Bowen: Get Clients Talking More by Talking Less

By and large, the people you encounter as a financial advisor want to be heard and understood. If you spend the majority of your time showing interest in them—their goals, their interests and their concerns—you will quickly start building the trust, loyalty and goodwill that is essential to landing clients and keeping them with you for decades.

Epictetus, a Greek philosopher, famously said, “We have two ears and one mouth so that we can listen twice as much as we speak.” That kernel of wisdom is one that all financial advisors should keep in mind whenever they strike up conversations with clients.

But stop and think about how financial advisors often act. When they sit down with a prospective client, for example, they tend to talk, talk, talk — spending the bulk of the time explaining their credentials and superior investment methodologies. Eventually they might ask the prospect a few cursory questions about their finances that do little to make them feel heard and appreciated.
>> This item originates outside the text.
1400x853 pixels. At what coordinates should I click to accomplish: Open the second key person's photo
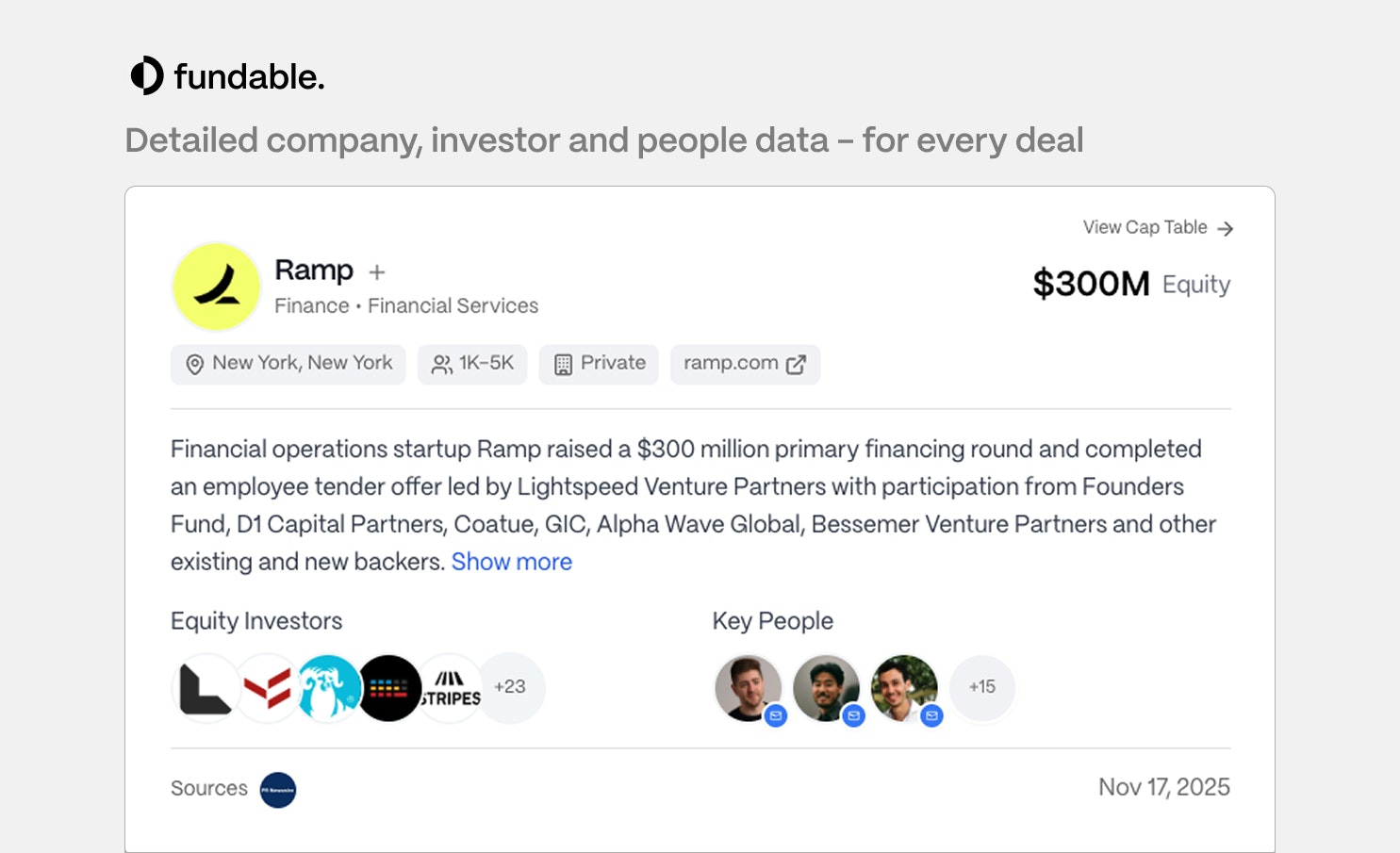point(824,686)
If that scenario sounds like you, it’s time to turn the ship around. How? By focusing on the client instead of yourself. Studies show that the key factor in an investor’s decision to work with an advisor is the level of interest that advisor displays in helping the prospective client identify his or her needs. Obviously you can’t demonstrate that if you spend all your time hyping yourself.

Your job should be to ask questions designed to get prospects talking about the important issues in their lives — and then clam up and listen carefully to what they say.

Ask and listen yields two huge benefits:

  1. Prospects will feel that you are deeply concerned about their well-being — making it more likely that they’ll want to work with you.
  2. The information that you’ll gather will help you deliver solutions that are highly customized to each client’s situation — making it more likely that your clients will stick with you and send more business your way.

QUALITY QUESTIONS

Once you commit to asking more questions and making fewer statements, you have to decide what questions to ask. The answer depends on whom you’re conversing with.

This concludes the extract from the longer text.